De poetsende tante, stofdoek in de hand, denigrerende woorden in de mond,
blijkt dan een regelrechte feeks te zijn, van wie het hele leven een leugen is
geweest, voor haar en haar omgeving. Op het einde wordt er door zowat iedereen definitief
afgerekend met de doodzieke vrouw.

Al hoedt het alter ego van de auteur, Albert Egberts, zich
ervoor om zijn tante, van wie hij heel laat de kleine kantjes heeft leren
kennen en die hij daardoor op de valreep is beginnen haten, in zijn begrafenisrede een onwaardig
afscheid te bezorgen. En dan is er toch nog die vonk van ontroering, wanneer in
de allerlaatste paragraaf zijn zoon Thjum opduikt, als fotograaf.
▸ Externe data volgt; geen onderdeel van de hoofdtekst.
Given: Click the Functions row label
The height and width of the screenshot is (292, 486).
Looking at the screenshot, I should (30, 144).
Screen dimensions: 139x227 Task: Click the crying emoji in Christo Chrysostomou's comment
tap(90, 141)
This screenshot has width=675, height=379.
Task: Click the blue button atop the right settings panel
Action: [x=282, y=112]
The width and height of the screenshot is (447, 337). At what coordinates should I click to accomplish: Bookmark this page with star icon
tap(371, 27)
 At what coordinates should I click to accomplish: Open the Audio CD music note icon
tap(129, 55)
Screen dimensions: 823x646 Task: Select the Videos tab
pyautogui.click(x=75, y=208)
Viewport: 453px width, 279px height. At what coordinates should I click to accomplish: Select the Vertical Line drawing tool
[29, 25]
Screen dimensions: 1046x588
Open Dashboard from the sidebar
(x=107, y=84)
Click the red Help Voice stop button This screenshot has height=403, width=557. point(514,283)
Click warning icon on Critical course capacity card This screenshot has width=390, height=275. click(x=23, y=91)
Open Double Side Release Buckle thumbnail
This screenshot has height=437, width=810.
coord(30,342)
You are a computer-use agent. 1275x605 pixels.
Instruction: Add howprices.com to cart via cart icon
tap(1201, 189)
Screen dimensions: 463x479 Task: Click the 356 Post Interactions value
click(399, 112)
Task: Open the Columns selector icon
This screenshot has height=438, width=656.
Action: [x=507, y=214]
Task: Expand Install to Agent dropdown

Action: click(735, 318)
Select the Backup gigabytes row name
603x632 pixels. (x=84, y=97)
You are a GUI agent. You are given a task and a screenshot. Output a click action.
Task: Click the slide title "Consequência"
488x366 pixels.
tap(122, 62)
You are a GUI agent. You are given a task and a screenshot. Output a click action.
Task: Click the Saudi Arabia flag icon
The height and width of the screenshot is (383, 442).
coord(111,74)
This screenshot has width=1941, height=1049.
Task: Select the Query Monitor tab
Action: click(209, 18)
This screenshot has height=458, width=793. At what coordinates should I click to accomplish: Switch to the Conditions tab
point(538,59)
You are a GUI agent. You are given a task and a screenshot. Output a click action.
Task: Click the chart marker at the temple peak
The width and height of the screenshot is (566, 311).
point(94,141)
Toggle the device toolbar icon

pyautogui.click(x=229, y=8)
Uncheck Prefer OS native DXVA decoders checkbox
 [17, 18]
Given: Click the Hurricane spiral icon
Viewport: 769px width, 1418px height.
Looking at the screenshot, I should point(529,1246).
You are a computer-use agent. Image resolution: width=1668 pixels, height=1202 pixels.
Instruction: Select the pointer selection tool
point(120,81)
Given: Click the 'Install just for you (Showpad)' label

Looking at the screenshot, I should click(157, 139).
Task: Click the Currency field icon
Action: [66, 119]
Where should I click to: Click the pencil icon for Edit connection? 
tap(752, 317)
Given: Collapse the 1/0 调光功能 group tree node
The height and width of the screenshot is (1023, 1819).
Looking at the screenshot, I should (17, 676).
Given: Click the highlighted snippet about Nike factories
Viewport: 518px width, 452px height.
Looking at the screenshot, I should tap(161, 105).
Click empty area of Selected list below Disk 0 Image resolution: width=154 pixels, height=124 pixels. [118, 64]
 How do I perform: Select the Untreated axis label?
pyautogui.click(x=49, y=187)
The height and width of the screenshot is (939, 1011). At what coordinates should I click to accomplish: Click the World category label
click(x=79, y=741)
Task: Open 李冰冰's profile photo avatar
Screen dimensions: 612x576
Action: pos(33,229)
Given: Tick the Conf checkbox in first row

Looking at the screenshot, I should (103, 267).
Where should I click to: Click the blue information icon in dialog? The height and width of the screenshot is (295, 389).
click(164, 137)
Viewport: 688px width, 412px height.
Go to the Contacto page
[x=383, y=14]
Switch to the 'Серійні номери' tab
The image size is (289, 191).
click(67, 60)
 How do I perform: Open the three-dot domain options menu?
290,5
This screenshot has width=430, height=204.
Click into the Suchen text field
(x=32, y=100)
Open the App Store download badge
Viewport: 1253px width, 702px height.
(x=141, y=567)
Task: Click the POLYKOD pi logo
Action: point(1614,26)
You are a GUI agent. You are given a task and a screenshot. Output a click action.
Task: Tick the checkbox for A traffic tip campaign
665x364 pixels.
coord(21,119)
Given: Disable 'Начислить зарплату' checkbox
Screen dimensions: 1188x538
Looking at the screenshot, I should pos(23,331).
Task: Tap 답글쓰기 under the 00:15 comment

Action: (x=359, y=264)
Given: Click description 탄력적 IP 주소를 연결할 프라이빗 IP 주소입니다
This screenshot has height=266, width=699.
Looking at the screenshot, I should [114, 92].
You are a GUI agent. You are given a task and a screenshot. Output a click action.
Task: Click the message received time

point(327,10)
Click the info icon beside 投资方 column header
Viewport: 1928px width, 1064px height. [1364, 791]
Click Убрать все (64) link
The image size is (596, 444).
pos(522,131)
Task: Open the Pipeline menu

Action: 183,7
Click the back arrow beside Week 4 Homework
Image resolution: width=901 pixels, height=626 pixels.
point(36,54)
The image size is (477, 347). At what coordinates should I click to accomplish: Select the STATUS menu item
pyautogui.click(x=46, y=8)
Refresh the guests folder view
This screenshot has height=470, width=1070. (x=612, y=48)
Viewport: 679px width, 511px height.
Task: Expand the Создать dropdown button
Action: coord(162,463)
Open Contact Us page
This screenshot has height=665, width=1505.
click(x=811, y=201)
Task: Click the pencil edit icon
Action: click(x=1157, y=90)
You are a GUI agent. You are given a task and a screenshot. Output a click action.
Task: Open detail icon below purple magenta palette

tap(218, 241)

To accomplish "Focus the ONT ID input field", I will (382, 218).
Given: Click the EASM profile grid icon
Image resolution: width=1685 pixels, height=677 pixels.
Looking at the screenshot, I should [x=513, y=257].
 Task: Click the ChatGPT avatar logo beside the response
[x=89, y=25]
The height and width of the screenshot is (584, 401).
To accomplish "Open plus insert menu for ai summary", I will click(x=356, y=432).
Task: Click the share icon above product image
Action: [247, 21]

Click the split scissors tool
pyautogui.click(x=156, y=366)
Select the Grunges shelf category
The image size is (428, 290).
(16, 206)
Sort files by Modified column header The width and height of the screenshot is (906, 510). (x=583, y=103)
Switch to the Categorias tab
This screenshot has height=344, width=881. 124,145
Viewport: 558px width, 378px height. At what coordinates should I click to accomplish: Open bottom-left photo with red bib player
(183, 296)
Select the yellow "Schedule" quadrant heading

Maar zelfs
dat roept vooral herinneringen op aan Tonio,
het boek dat nooit geschreven had moeten worden.

Misschien moet ik De
helleveeg
nog eens rustig opnieuw lezen en slaagt het boek er dan wel in
mij bij het nekvel te grijpen. Waarom niet tijdens een volgende vakantie? 244
pagina’s, daar doe ik normaal één dag over. Blijven er nog altijd dertien over om aan sightseeing te doen.

A.F.Th. van der
Heijden – De helleveeg – De Bezige Bij, 244 pagina’s, 18,50 euro.